「えー、結構いいじゃん? 花も咲いてるし」


 工藤さんはスマホを取りだして、洋楽のヒップホップを流しはじめた。

 すると、ブレザーの下にパーカーを着ている男の子――早野くんが踊りだして。

 たしか、このふたりもダンス部だ。

 岸くんは肩をすくめると、「しゃーねーな」って言いながら、いっしょに踊りはじめた。

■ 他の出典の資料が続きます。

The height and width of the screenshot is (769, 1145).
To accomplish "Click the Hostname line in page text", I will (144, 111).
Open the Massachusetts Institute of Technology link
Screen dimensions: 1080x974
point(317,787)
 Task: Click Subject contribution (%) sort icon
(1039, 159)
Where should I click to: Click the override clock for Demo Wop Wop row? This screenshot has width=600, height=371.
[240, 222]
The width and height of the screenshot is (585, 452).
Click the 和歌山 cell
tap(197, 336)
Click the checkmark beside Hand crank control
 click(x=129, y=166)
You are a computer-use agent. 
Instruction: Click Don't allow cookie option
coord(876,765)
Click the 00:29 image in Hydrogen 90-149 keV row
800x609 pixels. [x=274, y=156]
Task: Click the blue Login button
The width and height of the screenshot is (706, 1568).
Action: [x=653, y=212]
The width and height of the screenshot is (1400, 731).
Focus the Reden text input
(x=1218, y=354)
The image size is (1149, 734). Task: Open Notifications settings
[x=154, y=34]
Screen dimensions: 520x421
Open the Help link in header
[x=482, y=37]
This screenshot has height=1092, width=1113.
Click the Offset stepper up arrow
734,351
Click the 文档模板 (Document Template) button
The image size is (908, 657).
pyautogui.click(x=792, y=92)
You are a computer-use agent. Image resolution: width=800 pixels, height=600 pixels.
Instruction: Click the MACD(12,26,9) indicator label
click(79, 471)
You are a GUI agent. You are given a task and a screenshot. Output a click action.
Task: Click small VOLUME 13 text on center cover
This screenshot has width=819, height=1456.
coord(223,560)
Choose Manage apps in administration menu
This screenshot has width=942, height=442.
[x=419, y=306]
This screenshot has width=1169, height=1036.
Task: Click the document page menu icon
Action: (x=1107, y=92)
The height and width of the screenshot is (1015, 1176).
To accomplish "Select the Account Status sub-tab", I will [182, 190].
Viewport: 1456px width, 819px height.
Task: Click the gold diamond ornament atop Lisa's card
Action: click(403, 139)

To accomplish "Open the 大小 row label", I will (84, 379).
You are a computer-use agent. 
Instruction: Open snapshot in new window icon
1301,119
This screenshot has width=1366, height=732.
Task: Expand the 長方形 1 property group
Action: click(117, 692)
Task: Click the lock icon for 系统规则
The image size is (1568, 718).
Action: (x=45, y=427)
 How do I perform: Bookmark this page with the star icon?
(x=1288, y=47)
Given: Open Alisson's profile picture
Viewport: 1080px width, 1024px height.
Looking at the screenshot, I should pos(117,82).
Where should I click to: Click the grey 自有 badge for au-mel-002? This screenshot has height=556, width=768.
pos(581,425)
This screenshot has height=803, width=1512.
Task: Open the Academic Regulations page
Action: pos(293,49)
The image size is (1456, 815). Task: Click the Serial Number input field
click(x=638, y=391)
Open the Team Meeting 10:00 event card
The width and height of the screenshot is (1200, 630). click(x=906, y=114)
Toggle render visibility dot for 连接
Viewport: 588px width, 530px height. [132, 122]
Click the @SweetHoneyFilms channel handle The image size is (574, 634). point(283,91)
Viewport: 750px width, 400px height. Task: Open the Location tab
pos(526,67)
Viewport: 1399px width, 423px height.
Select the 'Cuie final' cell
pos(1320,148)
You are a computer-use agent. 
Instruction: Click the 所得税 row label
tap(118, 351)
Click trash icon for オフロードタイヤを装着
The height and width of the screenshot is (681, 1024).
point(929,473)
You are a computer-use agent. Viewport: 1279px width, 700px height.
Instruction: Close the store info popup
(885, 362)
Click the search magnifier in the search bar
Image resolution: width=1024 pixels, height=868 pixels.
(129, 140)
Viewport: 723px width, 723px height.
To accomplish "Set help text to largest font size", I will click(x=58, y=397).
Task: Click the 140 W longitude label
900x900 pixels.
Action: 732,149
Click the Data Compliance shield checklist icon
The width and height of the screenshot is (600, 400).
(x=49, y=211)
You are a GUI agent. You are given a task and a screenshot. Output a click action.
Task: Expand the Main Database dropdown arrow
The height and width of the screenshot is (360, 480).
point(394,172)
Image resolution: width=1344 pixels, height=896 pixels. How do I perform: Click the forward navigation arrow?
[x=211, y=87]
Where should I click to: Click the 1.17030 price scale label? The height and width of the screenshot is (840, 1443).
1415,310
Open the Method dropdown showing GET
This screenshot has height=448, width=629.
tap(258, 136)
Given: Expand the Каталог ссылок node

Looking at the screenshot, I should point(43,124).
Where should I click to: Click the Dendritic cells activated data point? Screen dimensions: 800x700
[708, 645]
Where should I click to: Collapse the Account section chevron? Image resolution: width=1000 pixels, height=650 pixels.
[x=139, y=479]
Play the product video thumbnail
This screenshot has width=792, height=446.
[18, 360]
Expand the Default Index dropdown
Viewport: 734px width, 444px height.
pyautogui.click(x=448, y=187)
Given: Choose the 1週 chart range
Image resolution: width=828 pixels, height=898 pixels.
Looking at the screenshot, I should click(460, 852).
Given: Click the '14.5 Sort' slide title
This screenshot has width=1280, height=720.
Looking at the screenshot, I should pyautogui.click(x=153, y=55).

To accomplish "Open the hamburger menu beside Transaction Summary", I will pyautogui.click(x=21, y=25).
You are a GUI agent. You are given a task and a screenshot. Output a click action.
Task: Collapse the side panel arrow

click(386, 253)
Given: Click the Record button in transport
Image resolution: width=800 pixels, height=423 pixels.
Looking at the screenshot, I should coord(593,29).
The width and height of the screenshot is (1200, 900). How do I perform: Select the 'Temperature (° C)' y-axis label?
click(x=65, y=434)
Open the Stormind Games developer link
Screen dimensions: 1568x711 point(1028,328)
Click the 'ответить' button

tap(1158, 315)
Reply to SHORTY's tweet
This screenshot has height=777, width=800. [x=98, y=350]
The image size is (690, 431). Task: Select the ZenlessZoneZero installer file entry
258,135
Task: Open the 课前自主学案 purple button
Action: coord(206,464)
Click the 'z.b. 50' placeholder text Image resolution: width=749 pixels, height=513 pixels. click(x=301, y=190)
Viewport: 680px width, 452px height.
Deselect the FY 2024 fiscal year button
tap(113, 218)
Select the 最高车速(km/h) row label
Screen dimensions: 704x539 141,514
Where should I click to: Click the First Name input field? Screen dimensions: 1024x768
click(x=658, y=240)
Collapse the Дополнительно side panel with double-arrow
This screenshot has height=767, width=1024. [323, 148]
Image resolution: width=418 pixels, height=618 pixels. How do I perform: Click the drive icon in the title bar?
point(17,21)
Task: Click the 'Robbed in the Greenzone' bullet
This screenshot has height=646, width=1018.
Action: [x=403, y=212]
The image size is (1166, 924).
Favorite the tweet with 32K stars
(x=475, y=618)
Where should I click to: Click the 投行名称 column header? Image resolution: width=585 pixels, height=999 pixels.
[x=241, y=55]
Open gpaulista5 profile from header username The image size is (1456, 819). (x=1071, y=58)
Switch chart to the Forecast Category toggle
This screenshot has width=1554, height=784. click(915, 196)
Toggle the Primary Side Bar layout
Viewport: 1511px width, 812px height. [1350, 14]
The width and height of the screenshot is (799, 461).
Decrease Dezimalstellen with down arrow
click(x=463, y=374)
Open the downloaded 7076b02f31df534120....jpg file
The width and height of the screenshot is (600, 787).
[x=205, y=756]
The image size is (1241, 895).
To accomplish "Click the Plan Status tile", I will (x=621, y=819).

 他の子らは、ふたりのダンスを見つめて、肩をゆらしてノッている。

 いたたまれなくなったわたしは、じょうろを手に持って、こそっと立ち去ろうとした。


「うわっ! びっくりした!」


 みんながわたしに気づいて、目を丸くしている。

 思わず、わたしの動きも止まった。


「ヒトいたのかよ。気づかんかったわ」


 男子が言うと、工藤さんがわたしを見て、

「なんだ、吉丸さんか~」

「んあ? 友だちか?」

「うんにゃ、一年のとき同じクラスだっただけ~」


 いつのまにか音楽も止まっていて。

 ダンスをやめた早野くんが工藤さんの横に来た。


「なになに、どうしたの?」

「ほら、吉丸さん」

「え~、だれ?」

「うちら一年のとき同じクラスだったじゃん。てか、早野っち、キツ~」


 工藤さんが吹きだすと、みんなが笑った。

 岸くんをのぞいて――。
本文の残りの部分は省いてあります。